昼夜問わず、北の山稜から吹き下ろしてくる風は、夏でも肌を刺す。石壁の上に立つ兵士たちは、皆屈強な体でその風に耐え抜いている。


ゴルバは外壁に背をつけ、腕を組んでいた。


「……五ヶ月だ」


「なんだ、いきなり」とライガーがあくびをしながら答える。


「陛下の体調が落ち始めてから、五ヶ月経つ」


「医者は過労だって言ってたんだろ。あの王はそう簡単には死なんだろ」


「俺はその診断を信じていない」


ゴルバは空を見上げた。分厚い雲が北から流れてきている。


少し離れた場所で大剣の手入れをしていたガイウスが、顔を上げた。


「俺も同じ気持ちだ」


低い声だった。
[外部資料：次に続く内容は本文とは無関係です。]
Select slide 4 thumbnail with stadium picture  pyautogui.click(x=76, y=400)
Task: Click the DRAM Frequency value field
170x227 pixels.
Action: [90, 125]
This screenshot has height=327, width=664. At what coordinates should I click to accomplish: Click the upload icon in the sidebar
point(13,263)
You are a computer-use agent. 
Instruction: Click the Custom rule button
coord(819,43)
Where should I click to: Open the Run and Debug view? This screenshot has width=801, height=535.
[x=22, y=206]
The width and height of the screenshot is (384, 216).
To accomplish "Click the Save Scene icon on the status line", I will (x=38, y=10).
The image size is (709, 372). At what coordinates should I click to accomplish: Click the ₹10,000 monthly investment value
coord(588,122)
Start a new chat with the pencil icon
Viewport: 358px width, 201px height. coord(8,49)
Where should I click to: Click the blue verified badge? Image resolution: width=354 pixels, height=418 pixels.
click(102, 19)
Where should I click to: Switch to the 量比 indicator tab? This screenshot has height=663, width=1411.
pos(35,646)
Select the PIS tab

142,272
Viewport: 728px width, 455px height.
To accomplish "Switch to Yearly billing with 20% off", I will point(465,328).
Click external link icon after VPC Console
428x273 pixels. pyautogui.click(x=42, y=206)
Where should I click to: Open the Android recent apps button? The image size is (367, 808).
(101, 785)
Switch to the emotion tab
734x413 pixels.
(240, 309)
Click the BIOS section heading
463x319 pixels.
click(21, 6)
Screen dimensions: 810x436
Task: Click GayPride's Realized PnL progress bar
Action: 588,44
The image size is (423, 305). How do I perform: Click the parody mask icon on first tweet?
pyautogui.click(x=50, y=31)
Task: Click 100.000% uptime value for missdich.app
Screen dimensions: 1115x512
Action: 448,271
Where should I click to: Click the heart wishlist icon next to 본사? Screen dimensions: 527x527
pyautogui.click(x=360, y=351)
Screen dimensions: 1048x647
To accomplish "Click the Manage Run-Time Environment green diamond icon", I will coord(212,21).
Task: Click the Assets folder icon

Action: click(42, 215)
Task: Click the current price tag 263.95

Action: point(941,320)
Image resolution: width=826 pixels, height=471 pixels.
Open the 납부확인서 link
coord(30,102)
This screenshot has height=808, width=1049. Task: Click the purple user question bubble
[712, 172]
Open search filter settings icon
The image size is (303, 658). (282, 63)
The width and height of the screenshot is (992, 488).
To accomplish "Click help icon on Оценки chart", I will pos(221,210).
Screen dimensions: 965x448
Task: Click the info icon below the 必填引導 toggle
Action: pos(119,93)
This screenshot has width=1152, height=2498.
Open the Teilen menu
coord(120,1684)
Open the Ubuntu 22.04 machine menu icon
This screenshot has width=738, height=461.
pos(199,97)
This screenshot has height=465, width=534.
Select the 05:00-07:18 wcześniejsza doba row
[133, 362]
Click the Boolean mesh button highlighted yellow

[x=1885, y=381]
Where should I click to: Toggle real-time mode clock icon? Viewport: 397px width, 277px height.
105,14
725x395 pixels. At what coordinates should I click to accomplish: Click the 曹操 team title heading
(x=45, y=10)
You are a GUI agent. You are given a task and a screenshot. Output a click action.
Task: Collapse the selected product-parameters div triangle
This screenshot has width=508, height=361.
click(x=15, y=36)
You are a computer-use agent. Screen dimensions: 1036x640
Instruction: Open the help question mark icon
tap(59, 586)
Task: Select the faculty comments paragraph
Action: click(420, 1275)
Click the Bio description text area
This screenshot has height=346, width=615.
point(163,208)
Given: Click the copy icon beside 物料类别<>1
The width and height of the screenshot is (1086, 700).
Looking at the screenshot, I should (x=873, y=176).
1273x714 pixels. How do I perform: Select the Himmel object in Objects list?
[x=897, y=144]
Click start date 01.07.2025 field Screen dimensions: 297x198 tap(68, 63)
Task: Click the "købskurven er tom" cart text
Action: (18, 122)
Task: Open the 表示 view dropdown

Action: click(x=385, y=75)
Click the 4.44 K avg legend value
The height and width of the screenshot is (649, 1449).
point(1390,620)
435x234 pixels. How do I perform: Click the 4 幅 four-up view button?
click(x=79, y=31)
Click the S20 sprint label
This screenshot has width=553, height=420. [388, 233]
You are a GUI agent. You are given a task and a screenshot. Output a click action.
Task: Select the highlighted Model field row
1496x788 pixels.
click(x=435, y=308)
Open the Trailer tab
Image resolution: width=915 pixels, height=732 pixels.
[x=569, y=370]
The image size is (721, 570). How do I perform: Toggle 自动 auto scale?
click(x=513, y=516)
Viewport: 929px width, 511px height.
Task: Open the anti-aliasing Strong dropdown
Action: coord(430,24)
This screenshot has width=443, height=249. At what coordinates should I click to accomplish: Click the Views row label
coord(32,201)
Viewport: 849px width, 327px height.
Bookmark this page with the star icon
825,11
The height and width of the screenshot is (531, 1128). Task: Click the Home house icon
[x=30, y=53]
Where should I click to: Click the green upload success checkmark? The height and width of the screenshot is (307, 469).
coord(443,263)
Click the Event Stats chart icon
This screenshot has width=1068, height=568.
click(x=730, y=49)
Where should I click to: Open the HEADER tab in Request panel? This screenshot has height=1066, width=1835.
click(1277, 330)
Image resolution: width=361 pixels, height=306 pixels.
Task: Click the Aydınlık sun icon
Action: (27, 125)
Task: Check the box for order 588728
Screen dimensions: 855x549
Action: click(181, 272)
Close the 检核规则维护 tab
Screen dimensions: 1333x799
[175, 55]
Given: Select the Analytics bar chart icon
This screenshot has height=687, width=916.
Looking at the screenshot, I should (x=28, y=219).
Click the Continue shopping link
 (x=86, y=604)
布で刃を拭く手は止めない。


「俺が親衛隊に入って、もう十五年になる。陛下が体調を崩されたことは今まで一度もなかった。飯の量が急に落ちたのもおかしい。あれほど大食いだった方だぞ」


「過労で説明のつく話じゃない、と」


「ああ」


ガイウスは大剣を鞘に収め、立ち上がった。


「おかしいんだよ。どこかが。何かが起きてる。俺にはそれしかわからないが」


「だが、あの王宮医師は先代の頃から仕えている方だぞ。先王は幾度となく命を救われたと聞く。誤診なんて事があり得るのか」とライガー。


三人の間に、風が吹き抜けた。


「俺たちは俺たちの役目を果たすだけだ。お前らに医者の代わりができるのか?俺らは拳しか脳がない戦士だ。前線を守る事が使命だ。その使命を全うするのみだ」


ライガーが壁の向こうを見ながら言った。その目は笑っていなかった。


「それもそうだな」


ゴルバが短く言った。


警報が鳴ったのは、その直後だった。


壁の上の見張りが叫ぶ。「北西、森から出ました! 二体、いや三体!」


ガイウスが大剣の柄に手をかけながら、口の端を上げた。


「ちょうどいい。嫌なことは体を動かして忘れろ、が俺の流儀だ」


三人が壁の外に出た瞬間、地響きが足元から伝わってきた。


森の縁から姿を現したのは、黒い体毛に覆われた巨大な獣だった。肩の高さが人間の頭を超え、六本の脚が地面を蹴るたびに雪が舞い上がる。口から漏れる唸り声が、空気を震わせた。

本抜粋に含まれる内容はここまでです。